### 练习任务
1 – 在介绍GoogLeNet的文本中,Inception块的名称来自什么?
2 – 请从介绍GoogLeNet的文本停下的地方接着往下写。

## 含并行连结的网络(GoogLeNet)

* 2014
* 吸收了NiN网络中串联网络的思想,并做出很大改进.这里介绍这个系列模型的第一个版本.

### (1)Inception块

* GoogLeNet中的基础卷积块,得名于同名电影<<盗梦空间>>(Inception).
* Inception块里有4条并行的线路.  
前3条使用窗口大小为1, 3, 5的卷积层来``抽取不同空间尺寸下的信息``,  
中间2个线路会对输入先``做1x1卷积减少通道数``,以``降低模型复杂度``.  
第4条线路使用``3x3的最大池化层``,后接``1x1卷积层来改变通道数``.

Inception块中自定义的超参数是每个层的输出通道数,以此控制模型复杂度.

In [1]:
import time
import torch
from torch import nn, optim
import torch.nn.functional as F
import torchvision
import torchvision.transforms as transforms
device = torch.device('cuda' if torch.cuda.is_available() else 'cpu')

In [8]:
class Inception(nn.Module):
    # c1-c4为每条线路里层的输出通道数
    def __init__(self, in_c, c1, c2, c3, c4):
        super(Inception, self).__init__()
        # 线路1,单1x1卷积层
        self.p1_1 = nn.Conv2d(in_c, c1, kernel_size=1)
        # 线路2,1x1卷积层后接3x3卷积层
        self.p2_1 = nn.Conv2d(in_c, c2[0], kernel_size=1)
        self.p2_2 = nn.Conv2d(c2[0], c2[1], kernel_size=3, padding=1)
        # 线路3,1x1卷积层后接5x5卷积层
        self.p3_1 = nn.Conv2d(in_c, c3[0], kernel_size=1)
        self.p3_2 = nn.Conv2d(c3[0], c3[1], kernel_size=5, padding=2)

### 数据摘录
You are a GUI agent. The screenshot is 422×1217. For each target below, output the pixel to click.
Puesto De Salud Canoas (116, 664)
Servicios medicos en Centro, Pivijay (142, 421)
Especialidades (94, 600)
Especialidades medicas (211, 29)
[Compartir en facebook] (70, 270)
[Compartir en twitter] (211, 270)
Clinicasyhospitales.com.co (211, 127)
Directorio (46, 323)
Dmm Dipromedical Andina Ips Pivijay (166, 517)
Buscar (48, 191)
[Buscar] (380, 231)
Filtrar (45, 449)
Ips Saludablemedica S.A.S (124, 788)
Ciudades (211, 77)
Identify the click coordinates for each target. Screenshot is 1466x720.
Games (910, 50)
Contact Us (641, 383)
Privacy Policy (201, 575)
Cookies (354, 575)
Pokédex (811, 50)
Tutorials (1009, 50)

---

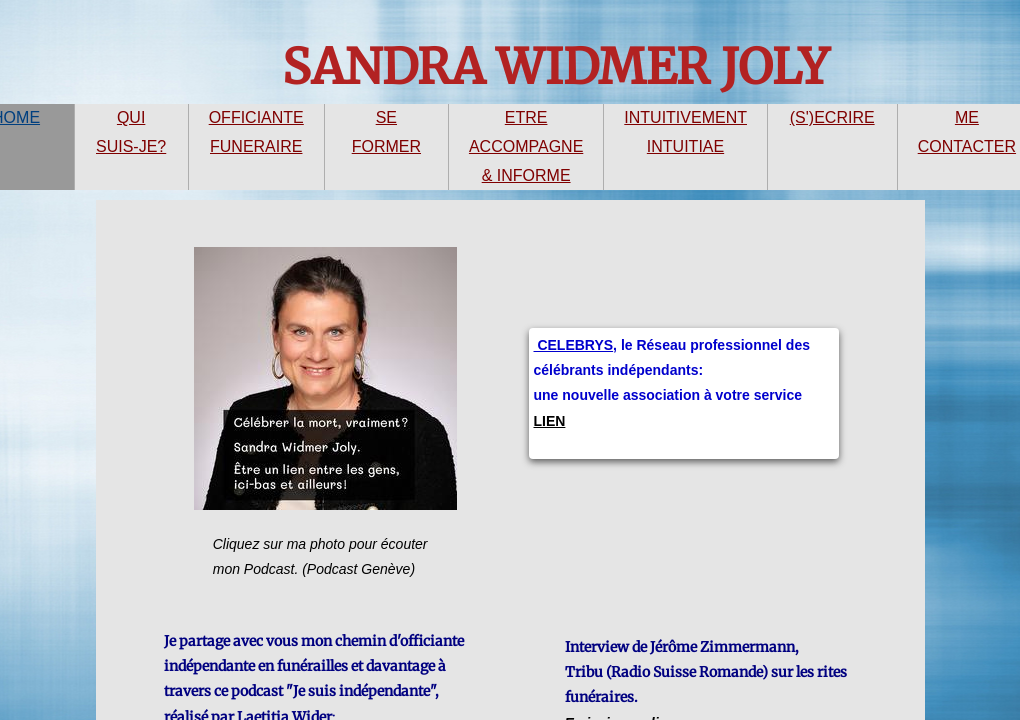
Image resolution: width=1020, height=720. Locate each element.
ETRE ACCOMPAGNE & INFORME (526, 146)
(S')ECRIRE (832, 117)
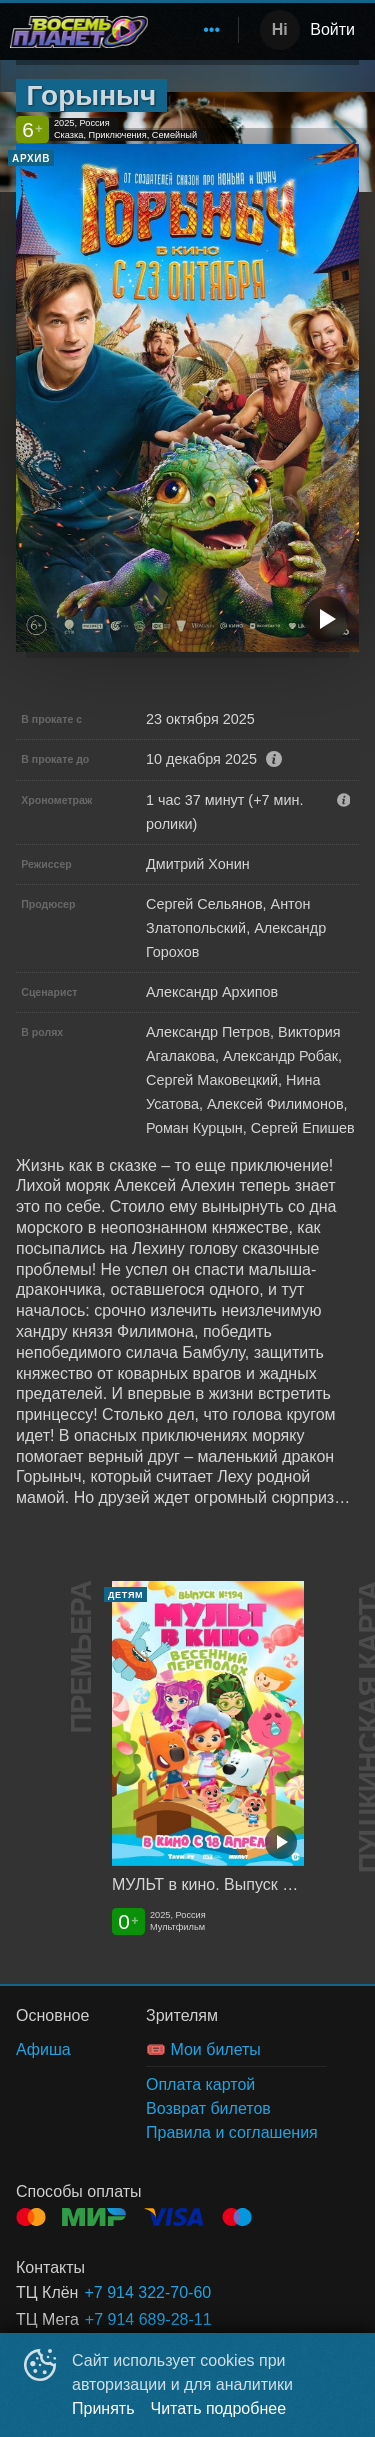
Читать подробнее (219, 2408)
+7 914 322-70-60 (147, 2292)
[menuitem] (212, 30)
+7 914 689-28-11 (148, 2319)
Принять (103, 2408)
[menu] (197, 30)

...

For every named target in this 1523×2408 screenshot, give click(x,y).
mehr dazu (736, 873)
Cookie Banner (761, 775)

### 逐题解答
1 – 来自同名电影《盗梦空间》(Inception)。

2 –
        # 线路4,3x3最大池化层后接1x1卷积层
        self.p4_1 = nn.MaxPool2d(kernel_size=3, stride=1, padding=1)
        self.p4_2 = nn.Conv2d(in_c, c4, kernel_size=1)

    def forward(self, x):
        p1 = F.relu(self.p1_1(x))
        p2 = F.relu(self.p2_2(F.relu(self.p2_1(x))))
        p3 = F.relu(self.p3_2(F.relu(self.p3_1(x))))
        p4 = F.relu(self.p4_2(self.p4_1(x)))
        return torch.cat((p1, p2, p3, p4), dim=1) # 在通道维度上连结输出.


### (2)GoogLeNet模型

主体卷积部分使用５个模块(block),模块之间使用步幅为2的最大池化层来减小输出高和宽.  

In [9]:
# 第一个模块使用一个64通道的7x7卷积.
b1 = nn.Sequential(
    nn.Conv2d(1, 64, kernel_size=7, stride=2, padding=3),
    nn.ReLU(),
    nn.MaxPool2d(kernel_size=3, stride=2, padding=1)
)

In [10]:
# 第二个模块使用2个卷积层:首先是64通道的1x1卷积层,然后是将通道增大3倍的3x3卷积层.对应Inception块中的第二条线路.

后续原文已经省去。